Hatten Sie den Eindruck, dass das Ganze für Zuckerberg nur eine Alibi-Veranstaltung war? Für soziale Medien ist Vertrauen die wichtigste Währung. Zuckerberg nimmt die Themen sehr ernst, weil es um sein Geschäftsmodell geht. Aber er reagiert nur, wenn es einen Skandal gibt oder der Gesetzgeber mutig vorangeht. Freiwillige Maßnahmen werden wir von diesen Internetkonzernen wenig zu erwarten haben. Deswegen muss Europa gemeinsam handeln. In dieser Woche tritt die Datenschutzgrundverordnung in Kraft, die den Bürgern fundamentale Rechte in der digitalen Welt garantieren wird. Damit zeigen wir, dass wir als EU gemeinsam vorangehen.
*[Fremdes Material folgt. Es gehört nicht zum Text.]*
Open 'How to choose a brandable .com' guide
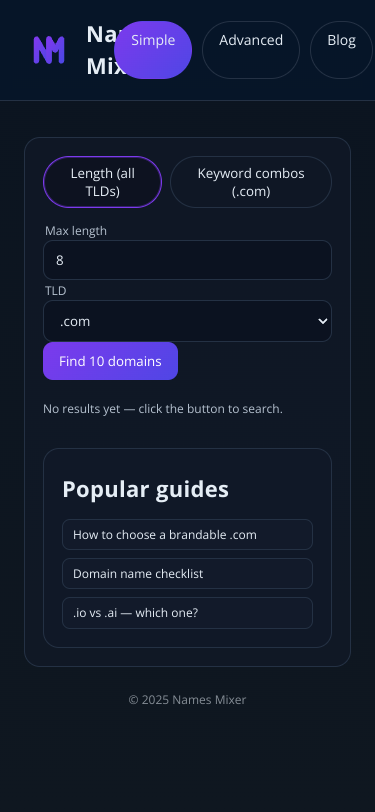The height and width of the screenshot is (812, 375). (188, 534)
Welche Konsequenzen müssen mit Blick auf Facebook gezogen werden? Facebook darf nicht uns die Regeln auferlegen, sondern wir müssen Facebook die Regeln vorgeben. Die Bürger haben beispielsweise dank der neuen EU-Datenschutzregeln das Recht, ihre Daten in den sozialen Netzwerken zu löschen oder auch keine personalisierte Werbung zu bekommen. Die nationalen Datenschutzbehörden müssen das jetzt umsetzen. Wir dürfen aber auch neue Maßnahmen nicht ausschließen. Wenn es beispielsweise in Europa zum Glück verboten ist, Nazipropaganda zu glorifizieren, dann muss das auch in den sozialen Netzwerken verboten sein. Derzeit praktiziert Facebook bei der Frage aber überwiegend ein amerikanisches Verständnis von Öffentlichkeit. Das ist nicht in Ordnung. Wir brauchen Regeln, die klarstellen, was in der europäischen Öffentlichkeit erlaubt ist und was nicht – und zwar entschieden von demokratischen Parlamenten und nicht von Konzernen.
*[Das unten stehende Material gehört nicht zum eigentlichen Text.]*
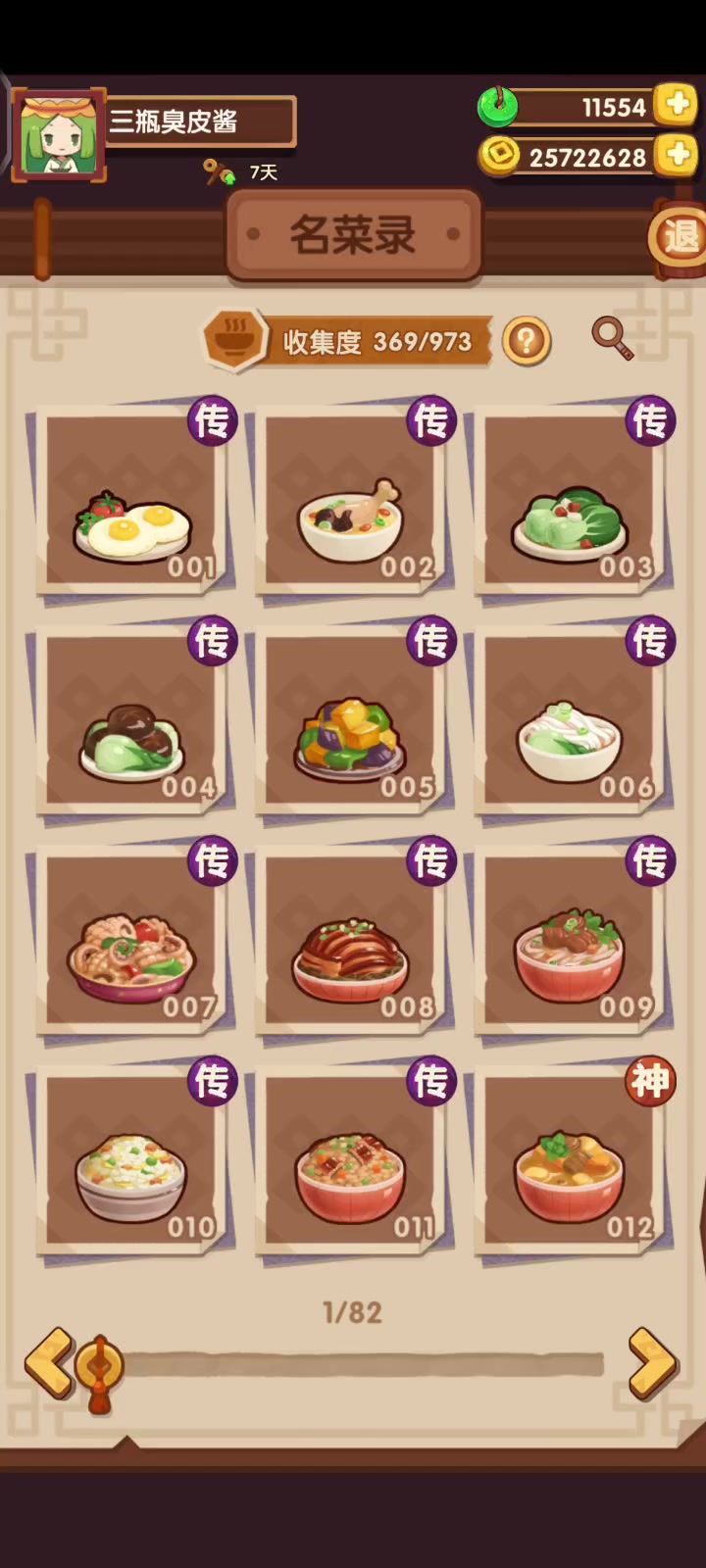
Task: Open the 神 rated dish 012
Action: tap(572, 1160)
Braucht es dazu auch Sanktionen? Weber: In der neuen Grundverordnung sind Sanktionen in Höhe von vier Prozent des Jahresumsatzes eines weltweiten Konzerns vereinbart. Das sind wuchtige Strafen, auch für Giganten wie Facebook. Das tut denen richtig weh. Aber es muss klar sein: Wer in Europa Geld verdienen will, muss unsere Gesetze respektieren.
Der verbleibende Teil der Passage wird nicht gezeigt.